Event

Policing the Crisis Today Workshops – Birmingham, London

29th May 2019

Policing the Crisis Today:

Conjunctures of the Past and of the Present

An open invitation to a study workshop

Monday 24 June

Ikon Gallery

1 Oozells Square

Birmingham, B1 2HS

10:00–14:00

Wednesday 26 June

New York University in London 

6 Bedford Square

London, WC1B 3RA

10:00–14:00

If you would like to attend, and for further details, please contact Dr Nick Beech: beechnick@me.com

Policing the Crisis was a response to events concerning the robbery and injury of a man in Birmingham by three boys of mixed ethnic backgrounds. They were given long, exemplary sentences (twenty years, in one case). However, these events were not used to illustrate a pre-existing theoretical argument. Written over six years, the prolonged, difficult process of collective research served as the intellectual “laboratory” out of which the ideas, theories and arguments that animate the text was produced. The book ends by making connections and offering explanations that could not have been anticipated at the beginning.’

—Stuart Hall, Chas Critcher, Tony Jefferson, John Clarke, Brian Roberts, ‘Preface to the Second Edition’ (2013), Policing the Crisis (1978/2013).

This year the Cadbury Research Library at the University of Birmingham opened Stuart Hall’s archive. To mark this event, a Symposium will be held on the 2 July 2019, providing an opportunity to consider the value of Hall’s archive for scholars, teachers and political activists critically engaged in the examination and transformation of our past and present (see https://stuarthallarchive.wordpress.com)

In preparation for the Symposium, two study sessions will be held, offering an opportunity to discuss one of the most profound works of cultural studies and Marxist social analysis in the twentieth century: Policing the Crisis (London: Macmillan, 1978), produced by Stuart Hall in collaboration with Chas Critcher, Tony Jefferson, John Clarke and Brian Roberts. The outcomes of these study sessions will be relayed to the Symposium and inform future research programmes and projects. 

For many inheritors of the New Left and cultural studies, Policing the Crisis has provided a guide to the political, economic and cultural transformation of Britain in the 1970s and beyond. It continues to inspire research and political activism within specific fields—particularly in the analysis of urbanism and urban crisis, class-conflict, policing, race, and media—as well as broader enquiries examining periods of political crisis and settlement. 
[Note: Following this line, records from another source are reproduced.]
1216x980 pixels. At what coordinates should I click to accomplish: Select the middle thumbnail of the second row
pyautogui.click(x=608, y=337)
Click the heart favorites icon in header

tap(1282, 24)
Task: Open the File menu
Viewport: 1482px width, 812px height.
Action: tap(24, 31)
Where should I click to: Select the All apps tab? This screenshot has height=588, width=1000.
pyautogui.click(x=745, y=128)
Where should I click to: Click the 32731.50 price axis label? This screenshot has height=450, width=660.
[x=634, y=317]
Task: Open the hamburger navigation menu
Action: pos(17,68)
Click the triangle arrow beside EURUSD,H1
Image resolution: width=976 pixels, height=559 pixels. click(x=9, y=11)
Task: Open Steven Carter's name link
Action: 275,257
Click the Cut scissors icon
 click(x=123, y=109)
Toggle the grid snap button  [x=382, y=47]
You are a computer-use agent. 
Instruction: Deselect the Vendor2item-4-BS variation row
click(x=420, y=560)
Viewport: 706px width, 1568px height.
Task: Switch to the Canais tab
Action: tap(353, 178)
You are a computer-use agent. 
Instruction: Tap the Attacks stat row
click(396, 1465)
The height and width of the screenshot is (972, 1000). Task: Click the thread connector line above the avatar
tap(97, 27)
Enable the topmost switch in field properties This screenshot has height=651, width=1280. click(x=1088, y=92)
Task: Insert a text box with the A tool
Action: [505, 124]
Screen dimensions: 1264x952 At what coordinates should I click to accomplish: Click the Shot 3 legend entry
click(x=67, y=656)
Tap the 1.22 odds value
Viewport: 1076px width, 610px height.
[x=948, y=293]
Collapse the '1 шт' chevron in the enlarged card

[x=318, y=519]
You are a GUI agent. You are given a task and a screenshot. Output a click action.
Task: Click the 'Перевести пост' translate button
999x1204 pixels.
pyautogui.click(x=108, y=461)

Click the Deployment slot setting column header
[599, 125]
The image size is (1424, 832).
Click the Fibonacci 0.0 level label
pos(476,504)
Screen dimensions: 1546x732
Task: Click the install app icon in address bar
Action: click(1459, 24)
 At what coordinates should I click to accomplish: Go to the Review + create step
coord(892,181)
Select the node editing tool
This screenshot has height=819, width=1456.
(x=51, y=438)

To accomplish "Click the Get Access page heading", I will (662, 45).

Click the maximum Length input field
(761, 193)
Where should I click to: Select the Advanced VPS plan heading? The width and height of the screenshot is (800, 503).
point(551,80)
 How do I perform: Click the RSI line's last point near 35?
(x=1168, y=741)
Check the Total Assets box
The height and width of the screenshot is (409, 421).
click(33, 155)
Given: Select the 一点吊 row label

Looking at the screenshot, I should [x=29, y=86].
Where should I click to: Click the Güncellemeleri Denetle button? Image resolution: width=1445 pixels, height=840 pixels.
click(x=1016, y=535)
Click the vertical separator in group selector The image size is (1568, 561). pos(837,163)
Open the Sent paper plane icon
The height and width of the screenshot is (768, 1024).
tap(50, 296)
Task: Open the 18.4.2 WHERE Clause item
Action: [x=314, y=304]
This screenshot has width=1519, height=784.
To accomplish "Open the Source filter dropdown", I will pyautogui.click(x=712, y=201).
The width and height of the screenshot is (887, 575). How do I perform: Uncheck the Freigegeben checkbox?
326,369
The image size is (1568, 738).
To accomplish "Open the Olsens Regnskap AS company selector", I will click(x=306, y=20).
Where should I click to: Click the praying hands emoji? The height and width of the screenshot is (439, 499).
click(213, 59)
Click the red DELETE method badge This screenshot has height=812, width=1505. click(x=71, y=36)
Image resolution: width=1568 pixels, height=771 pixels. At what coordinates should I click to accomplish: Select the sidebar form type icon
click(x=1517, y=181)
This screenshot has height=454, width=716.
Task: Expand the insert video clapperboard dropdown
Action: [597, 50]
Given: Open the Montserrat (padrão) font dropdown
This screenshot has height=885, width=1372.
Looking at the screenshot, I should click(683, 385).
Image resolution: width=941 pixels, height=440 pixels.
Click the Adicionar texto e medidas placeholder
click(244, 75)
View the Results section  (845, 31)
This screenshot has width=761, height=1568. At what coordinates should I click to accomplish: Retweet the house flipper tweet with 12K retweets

As a work, Policing the Crisis can be considered:

  • a theoretical model—providing concepts and categories for the critical analysis of capitalist crises, state coercion, hegemony, and racism
  • a methodological model—presenting a procedure of analysis that begins with ‘concrete’, lived experiences, and leads from these to the elaboration of deep social, political and cultural structures in transformation
  • a model of practice—as the product of sustained collaboration between the authors and a wider network of researchers and political activists, in dialogue, and supported by critical readings over a six year period

But it is doubtful that Hall and his co-authors would consider any simple mobilisation of their work in the present as at all adequate. Hall remarked that Antonio Gramsci’s work ‘often appears almost too concrete: too historically specific, too delimited in its references, too “descriptively” analytic, too time and context-bound’. This might be just as true of Policing the Crisis itself, and just as Hall argued that Gramsci’s ideas had to be ‘delicately dis-interred from their concrete and specific embeddedness and transplanted to new soil with considerable care and patience’, we may need to do the same with Hall’s work.

These two study sessions will ask—how might we ‘disinter’ the ideas contained in Policing the Crisis in the analysis and transformation of our present? Where would a Policing the Crisis project begin today, in what conditions, and by whom? The aim of the sessions is not a scholarly one, but an attempt to identify questions, research agendas, and political actions in the present that may be informed by a carefully ‘transplanted’ Policing the Crisis.